Abstract

We present a grid of near-infrared (IR) synthetic images of pre-main-sequence stars at different stages of evolution, which we simulate by varying envelope mass, disk radius and mass, and outflow cavity shape. Our aim is to determine how variations in physical properties of young stellar objects (e.g., mass infall rate, disk size) affect their observed colors and morphology, and use this information to highlight observable differences between different evolutionary states. We show that the near-IR colors are a function of envelope mass infall rate and inclination; hence both parameters must be constrained if colors are to be used to infer a source's true evolutionary state.

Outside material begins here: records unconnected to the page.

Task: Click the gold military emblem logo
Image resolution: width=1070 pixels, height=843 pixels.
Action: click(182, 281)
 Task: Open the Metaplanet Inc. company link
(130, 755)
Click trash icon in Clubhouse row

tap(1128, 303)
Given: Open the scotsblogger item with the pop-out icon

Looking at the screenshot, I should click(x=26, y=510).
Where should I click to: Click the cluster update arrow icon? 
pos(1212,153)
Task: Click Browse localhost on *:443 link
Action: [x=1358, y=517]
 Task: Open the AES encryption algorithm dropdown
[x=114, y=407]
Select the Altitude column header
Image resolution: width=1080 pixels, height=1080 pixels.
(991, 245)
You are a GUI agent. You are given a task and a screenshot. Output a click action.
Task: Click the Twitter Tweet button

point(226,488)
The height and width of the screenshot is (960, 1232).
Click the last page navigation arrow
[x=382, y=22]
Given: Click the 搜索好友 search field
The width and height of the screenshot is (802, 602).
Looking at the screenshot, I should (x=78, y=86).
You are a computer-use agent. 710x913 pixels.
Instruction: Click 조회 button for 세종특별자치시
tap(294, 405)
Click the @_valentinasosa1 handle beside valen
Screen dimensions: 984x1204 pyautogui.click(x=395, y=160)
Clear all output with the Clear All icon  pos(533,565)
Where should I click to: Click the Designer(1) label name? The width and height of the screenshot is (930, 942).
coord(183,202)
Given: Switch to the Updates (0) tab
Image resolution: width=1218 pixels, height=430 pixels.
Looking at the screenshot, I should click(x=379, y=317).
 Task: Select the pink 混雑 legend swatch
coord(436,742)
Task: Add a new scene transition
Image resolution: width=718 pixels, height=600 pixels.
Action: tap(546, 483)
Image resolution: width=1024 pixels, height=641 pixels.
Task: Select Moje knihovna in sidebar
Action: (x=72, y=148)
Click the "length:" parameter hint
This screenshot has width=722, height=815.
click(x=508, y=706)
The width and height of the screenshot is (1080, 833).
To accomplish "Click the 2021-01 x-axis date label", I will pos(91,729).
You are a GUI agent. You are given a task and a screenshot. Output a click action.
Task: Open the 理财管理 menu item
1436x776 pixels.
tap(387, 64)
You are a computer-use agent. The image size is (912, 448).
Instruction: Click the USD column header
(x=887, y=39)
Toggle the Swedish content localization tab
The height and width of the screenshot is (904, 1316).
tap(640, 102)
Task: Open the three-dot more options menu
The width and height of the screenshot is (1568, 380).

Sources with more opaque envelopes have redder diffuse colors, because the scattered light suffers reddening as it propagates through the envelope. Somewhat counterintuitively, colors are reddest at intermediate inclinations (i ~ 45°-70°) and then become bluer edge-on, where light is ~100% scattered. Thus a source with relatively blue colors could be an evolved source or a younger source oriented edge-on. Importantly, we find that at inclinations where scattered light dominates, it is erroneous to derive extinction A_V from observed colors; fully half of all objects will underestimate A_V by at least an order of magnitude. We use our models to interpret six protostellar sources in the Taurus-Auriga molecular cloud observed with HST NICMOS. Of the six young stellar objects modeled in this paper, five require an infalling envelope to match the colors and should thus be classified as young embedded sources. The remaining source, Haro 6-5B, is a disk source, having already dispersed its envelope.